Saccadic adapation modifies perceptual localization

Fig 1: a) Artificial introduction of a post-saccadic visual error by stepping the target while the saccade is in flight. b) Adaptation of saccade behavior according to the post-saccadic error. c) Localization test after adaptation occurred. d) Saccade amplitude changes (dashed line) and localization changes (continuous line) over the course of adaptation.

  Vision informs us about the location of objects around us. A large number of visual brain areas feature neurons with spatially selective receptive fields, which can in principle convey information about the location of visual stimuli. How does the brain deduce from these many possibilities where objects are located? From an ecological perspective, localization is plainly needed for behavior control. Eye movements are the most ubiquitous behavior, and if we want to know anything about an object somewhere in the scene we usually first look at it. Thus, the most pressing need of visual localization of any object is to guide eye movements to that object. It has been proposed that our perceptual experience of the world is really composed of the sensorimotor transformation laws that govern how we interact with the world (O’Regan, J. K., & Noe, A. Behavioral Brain Science, 24, 939–1031, 2001). This proposal predicts that our perception of the location of an object draws on the knowledge of the motor system about how to target this object with an eye movement.
  We have used saccadic adaptation to modify the motor response to a target object. Normally, when a saccadic eye movement is initiated to an eccentric target the oculomotor system calculates the correct speed and duration of the movement in advance since, because of latencies in the visual system, visual feedback about the accuracy of the eye movement arrives in the brain only after the saccade is finished. Thus, saccades are 'ballistic' and often not very accurate. If a saccade happens to be inaccurate the error between the final gaze direction and the target can only be registered after the saccade. This post-saccadic visual error is used by the oculomotor system to check saccadic accuracy and, if needed, re-calibrate motor control for subsequent saccades to be more accurate. In the experimental paradigm of saccadic adaptation, a post-saccadic visual error is introduced artificially by stepping the target while the saccade is in flight (Figure 1A). Because vision is suppressed during saccades the step itself is not seen by the subject, but the oculomotor system registers the post-saccadic error and adapts saccade behavior accordingly: over the course of several such trials, the amplitude of the saccade to the target eventually matches the stepped location of the target, rather than the initial location (Figure 1B). The saccadic adaptation procedure, therefore, introduces a dissociation between the physical location of the target as registered by the retina and the motor program that is executed to move gaze onto that target. This dissociation allows us to investigate whether the perceptual localization of a stimulus at the target location follows the physical location of the stimulus or the motor program set-up by the saccadic system.

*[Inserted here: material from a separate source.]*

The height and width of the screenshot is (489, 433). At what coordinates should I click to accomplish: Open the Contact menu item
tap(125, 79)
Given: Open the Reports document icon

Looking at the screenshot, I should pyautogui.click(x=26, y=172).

  To decide this question we combined a series of adaptation trials with an interspersed localization task. The subject sat in front of a computer monitor which displayed a fixation target. The subject had to fixate the stimulus and initiate a saccade as soon it moved to the right. To induce saccadic adaption, the target stimulus was stepped a further 3 deg to the right when the eye tracker detected the onset of the saccade. This procedure was repeated for 1000 trials to achieve stable adaptation and allow the investigation of localization effects over the course of the modification of the saccade parameters.
  After every 200 adaptation trials localization was tested in a block of 20 trials. Subjects were instructed to direct gaze at the center of the screen and avoid any eye movement during the entire block of localization trials (Figure 1C). A small localization probe was presented for 30 ms 13 deg to the right of the subject’s current gaze position. The subject indicated the apparent location of the probe with the mouse pointer.

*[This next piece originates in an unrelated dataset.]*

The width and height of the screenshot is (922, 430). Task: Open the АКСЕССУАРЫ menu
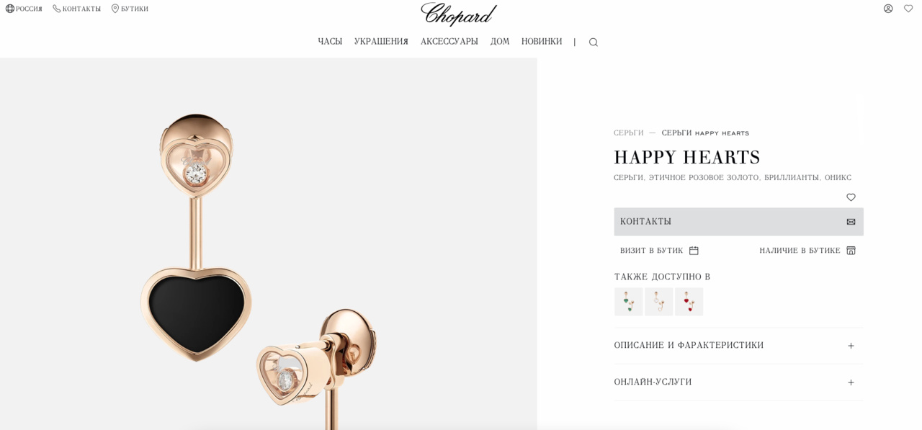449,42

  Figure 1D shows saccade amplitude changes (dashed line) and localization changes (continuous line) over the course of adaptation, starting from a pre-adapation baseline. Adaptation reached a maximal amplitude increase of 1.4 deg, or 46 % of the 3 deg target step. The localization also changed over the course of adaptation and showed a very similar development as the adaptation. After 1000 trials of adaptation localization probes were mislocalized 1.3 deg in the direction of adaptation. These results clearly show that modifications of saccadic amplitude by saccadic adaptation can induce associated changes in visual localization, consistent with the view that oculomotor knowledge is used in the perceptual representation of space.